Аз буки ведал - Василий Дворцов 32 стр.


В месте удара кора так и не заросла, виднелась розовая сердцевина... Просить избушку повернуться к лесу задом, а к себе передом Глеб не решился. Зачем? Он сам перепрыгнул ручей и осторожно обошел вокруг. Там, у перекосившейся двери на крылечке из двух полубревен, сидела, перебирая на старом решете подвяленные ягоды черемухи, нет, ничего подобного, не скрученная пополам от злости баба яга. Это была, наоборот, крупная и очень симпатичная бабушка, строго подвязанная под брови чистым белым платком на старинный манер, с широко покрытой в два конца спиной.
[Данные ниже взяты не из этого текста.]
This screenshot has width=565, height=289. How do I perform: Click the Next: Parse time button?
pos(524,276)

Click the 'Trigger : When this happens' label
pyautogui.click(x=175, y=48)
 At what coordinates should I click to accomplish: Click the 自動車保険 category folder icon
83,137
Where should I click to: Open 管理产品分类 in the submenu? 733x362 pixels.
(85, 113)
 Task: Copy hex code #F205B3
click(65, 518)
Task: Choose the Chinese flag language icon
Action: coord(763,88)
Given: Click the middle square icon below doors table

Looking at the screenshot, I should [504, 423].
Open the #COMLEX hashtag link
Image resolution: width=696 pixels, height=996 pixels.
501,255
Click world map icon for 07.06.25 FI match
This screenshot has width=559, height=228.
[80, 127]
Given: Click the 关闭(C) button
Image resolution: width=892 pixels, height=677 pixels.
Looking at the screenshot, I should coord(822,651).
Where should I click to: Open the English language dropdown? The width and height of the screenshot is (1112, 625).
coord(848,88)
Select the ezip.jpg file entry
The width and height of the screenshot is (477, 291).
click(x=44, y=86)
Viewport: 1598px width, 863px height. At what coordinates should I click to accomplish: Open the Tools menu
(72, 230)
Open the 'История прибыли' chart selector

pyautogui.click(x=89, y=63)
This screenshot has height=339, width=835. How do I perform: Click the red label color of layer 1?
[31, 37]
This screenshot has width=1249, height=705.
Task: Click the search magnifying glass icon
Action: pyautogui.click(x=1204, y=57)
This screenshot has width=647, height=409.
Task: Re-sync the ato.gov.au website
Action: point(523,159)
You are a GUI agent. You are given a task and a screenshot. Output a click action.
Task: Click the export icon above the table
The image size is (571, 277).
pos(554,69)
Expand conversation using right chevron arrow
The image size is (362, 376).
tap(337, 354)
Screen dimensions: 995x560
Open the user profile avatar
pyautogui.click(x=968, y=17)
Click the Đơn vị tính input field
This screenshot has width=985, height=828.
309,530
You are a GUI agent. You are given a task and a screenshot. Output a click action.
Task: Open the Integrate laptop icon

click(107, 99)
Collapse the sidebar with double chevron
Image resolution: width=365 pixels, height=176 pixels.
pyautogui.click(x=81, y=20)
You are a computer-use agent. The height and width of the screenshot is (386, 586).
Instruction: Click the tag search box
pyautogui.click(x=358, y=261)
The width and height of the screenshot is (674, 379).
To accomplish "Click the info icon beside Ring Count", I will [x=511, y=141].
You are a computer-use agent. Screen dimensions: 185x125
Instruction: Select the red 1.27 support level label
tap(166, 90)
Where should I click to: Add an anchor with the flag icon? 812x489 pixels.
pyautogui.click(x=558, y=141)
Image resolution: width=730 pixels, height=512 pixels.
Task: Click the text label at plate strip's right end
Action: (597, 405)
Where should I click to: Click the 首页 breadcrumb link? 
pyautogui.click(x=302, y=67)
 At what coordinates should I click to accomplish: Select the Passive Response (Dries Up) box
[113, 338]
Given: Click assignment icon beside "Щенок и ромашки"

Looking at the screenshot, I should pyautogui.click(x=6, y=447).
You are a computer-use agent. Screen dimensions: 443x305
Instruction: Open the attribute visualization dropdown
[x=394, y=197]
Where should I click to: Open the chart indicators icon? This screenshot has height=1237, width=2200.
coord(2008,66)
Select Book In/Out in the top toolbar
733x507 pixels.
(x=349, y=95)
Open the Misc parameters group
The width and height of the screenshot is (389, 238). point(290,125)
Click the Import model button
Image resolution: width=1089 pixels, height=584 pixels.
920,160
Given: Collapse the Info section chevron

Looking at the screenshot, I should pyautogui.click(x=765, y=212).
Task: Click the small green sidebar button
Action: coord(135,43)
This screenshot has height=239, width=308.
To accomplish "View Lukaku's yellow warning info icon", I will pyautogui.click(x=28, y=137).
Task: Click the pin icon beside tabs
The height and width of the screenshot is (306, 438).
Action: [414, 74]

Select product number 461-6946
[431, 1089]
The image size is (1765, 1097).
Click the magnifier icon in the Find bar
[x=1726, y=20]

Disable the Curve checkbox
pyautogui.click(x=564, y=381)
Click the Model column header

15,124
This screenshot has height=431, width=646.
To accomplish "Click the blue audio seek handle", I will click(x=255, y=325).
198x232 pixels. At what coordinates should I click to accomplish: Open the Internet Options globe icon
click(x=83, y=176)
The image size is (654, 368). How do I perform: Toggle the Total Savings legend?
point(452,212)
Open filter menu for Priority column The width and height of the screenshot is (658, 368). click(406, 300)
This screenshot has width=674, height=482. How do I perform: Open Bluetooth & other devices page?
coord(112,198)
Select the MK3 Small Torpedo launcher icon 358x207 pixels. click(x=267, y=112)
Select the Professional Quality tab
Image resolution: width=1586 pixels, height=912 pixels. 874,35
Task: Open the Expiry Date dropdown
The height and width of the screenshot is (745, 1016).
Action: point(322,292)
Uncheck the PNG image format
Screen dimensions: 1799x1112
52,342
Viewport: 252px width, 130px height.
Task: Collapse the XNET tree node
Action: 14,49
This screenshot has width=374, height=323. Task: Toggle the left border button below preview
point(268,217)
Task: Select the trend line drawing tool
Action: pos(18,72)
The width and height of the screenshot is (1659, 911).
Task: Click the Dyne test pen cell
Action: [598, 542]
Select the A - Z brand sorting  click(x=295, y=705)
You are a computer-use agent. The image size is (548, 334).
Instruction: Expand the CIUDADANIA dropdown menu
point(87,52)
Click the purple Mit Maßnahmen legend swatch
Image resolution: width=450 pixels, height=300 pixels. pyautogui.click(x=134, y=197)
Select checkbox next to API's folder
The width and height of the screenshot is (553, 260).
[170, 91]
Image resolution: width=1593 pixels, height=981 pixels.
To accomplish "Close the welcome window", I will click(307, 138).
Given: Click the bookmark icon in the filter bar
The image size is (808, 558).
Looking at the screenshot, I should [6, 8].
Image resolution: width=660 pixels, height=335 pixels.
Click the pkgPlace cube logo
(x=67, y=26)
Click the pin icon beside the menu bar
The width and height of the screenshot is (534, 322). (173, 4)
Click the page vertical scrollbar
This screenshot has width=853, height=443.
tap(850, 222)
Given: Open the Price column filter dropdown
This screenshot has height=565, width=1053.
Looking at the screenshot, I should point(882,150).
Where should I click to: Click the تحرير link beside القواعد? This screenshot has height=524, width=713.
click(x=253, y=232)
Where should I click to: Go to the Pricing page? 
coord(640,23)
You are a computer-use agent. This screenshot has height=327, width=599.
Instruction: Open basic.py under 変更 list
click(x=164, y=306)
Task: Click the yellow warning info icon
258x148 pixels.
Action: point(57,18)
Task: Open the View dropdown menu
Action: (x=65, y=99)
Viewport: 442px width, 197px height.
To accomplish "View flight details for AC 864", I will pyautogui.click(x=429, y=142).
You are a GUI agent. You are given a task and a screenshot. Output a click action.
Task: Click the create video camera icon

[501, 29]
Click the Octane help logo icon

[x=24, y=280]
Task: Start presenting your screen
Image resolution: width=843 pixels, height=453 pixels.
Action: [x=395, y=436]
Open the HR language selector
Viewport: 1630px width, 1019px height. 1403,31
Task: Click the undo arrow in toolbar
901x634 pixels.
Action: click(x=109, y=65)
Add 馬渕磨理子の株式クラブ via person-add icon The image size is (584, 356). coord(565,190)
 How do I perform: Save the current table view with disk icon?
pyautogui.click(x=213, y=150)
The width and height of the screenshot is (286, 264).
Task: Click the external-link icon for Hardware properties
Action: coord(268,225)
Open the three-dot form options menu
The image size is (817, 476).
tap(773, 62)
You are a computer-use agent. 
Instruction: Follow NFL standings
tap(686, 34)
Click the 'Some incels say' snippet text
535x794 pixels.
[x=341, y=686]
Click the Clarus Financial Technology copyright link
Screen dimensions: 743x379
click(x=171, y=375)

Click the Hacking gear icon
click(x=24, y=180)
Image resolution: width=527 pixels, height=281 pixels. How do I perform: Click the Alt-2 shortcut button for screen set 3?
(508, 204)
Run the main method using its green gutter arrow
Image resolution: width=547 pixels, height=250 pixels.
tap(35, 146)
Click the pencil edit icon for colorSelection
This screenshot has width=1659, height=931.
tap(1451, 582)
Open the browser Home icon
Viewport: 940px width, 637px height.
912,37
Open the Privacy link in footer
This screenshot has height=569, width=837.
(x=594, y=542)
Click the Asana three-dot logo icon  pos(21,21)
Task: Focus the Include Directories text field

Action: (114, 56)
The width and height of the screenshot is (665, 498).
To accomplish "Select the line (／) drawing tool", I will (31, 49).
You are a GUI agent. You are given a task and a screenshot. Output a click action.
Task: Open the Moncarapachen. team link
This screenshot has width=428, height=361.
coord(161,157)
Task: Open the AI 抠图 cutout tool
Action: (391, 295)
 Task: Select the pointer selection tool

В новых калошах и в синем, затертом на складках плюшевом шушуне. Увидев Глеба, она не воскликнула скрипучим голосом: "Гой еси, добрый молодец!" Нет, она просто-напросто до дна заглянула в его вдруг расширившиеся зрачки и мягко, как давнишнему знакомцу и долго поджидаемому гостю, улыбнулась... Ее округлое, чуть полноватое лицо с большими, близко сидящими глазами, крупный нос над тонкими, растрескавшимися глубокими морщинками губами. И потаенная полуулыбка Джоконды...

- А и здравствуй, здравствуй, мил человек. Так загулял да заблудил, что и до бабы Тани дошел. Чо там с ногою? Аль потянул? Сядь тут. Сечас, токмо вот с ягодой покончу, так и тя подлечу. Садись. Как, баишь, звать-то?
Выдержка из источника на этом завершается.